According to editor Johnny Davis, The Face has always has stood for "giving people their head". It's about doing many things - not just rock, lifestyle or fashion. And its strength lies in not disappearing up its own backside. "So many other magazines are very, very cool with a capital C, very dictatorial. I hope we do it with a sense of fun," he told The Independent earlier this year.

Yet while the brand name remains strong in advertising terms, reality for Britain's original chronicle of pop culture is a rather different matter: for The Face is struggling to appeal to younger style-setters.

"When it launched 20 years ago there were no national newspaper style sections, satellite TV, MTV or internet - all of which now conspire to do exactly the same as The Face," Mr Jones observes. "If you want to know about the latest, cutting edge designer or film director you can just as easily find this in the Saturday Telegraph Magazine."

While the current position of The Face is felt by some to be more a reflection of changes in the marketplace than problems with the product itself there is, by definition, a suggestion here that as a product, it has failed to stay one step ahead.

Now, rather than re-launch the brand and risk alienating its existing core audience, Emap appears to have decided to maintain the title in its present form for its present readership while investing new efforts and resources into creating something as ground-breaking as The Face once was for today's style-conscious young consumer.

It's a formula likely to raise eyebrows - in the same way that IPC did with recent attempts to reinvent Sixties style bible Nova for a contemporary audience.

"To come up with Face 2000 you would need to do a completely different magazine covering completely different things," says Mr Jones. "Late teens and early twenty-somethings consume culture in a far more diverse manner than their predecessors. There's no virtue in reformatting what The Face does for a younger, more contemporary market." Sources suggest that Project Pop will be a monthly, agenda-setting, cutting edge lifestyle format and that its viewpoint and agenda will be what sets it apart.

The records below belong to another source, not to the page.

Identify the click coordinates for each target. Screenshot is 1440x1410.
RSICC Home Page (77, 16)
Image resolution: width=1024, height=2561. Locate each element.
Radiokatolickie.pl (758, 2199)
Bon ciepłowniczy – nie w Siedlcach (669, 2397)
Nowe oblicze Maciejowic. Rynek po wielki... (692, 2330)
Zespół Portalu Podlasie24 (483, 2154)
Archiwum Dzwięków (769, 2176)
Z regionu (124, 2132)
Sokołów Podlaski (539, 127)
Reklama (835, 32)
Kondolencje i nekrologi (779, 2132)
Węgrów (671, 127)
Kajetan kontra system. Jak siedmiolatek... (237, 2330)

Whether print remains the most appropriate medium to stand out and be different in the eyes of today's young style-makers remains to be seen, but Emap will hedge its bets by ensuring Project Pop (unlike The Face) is a brand transferable between radio, TV and new media as well as print from day one.

"There is always going to be room for something style-orientated and carefully targeted, and much of Emap's business success has come down to being in touch with much younger consumers and youth trends across a number of different media," Yvonne Scullion, who is client services director at Universal McCann, the media division of advertising agency McCann Erickson observes.

"If anyone can pull it off, I'd say Emap can." She may be right, but Emap cannot expect an open field. Already, other publishers are also exploring the potential to cash in on post-teen cutting edge culture "noughties" style, including the team behind one of The Face's young upstart rivals - Dazed and Confused.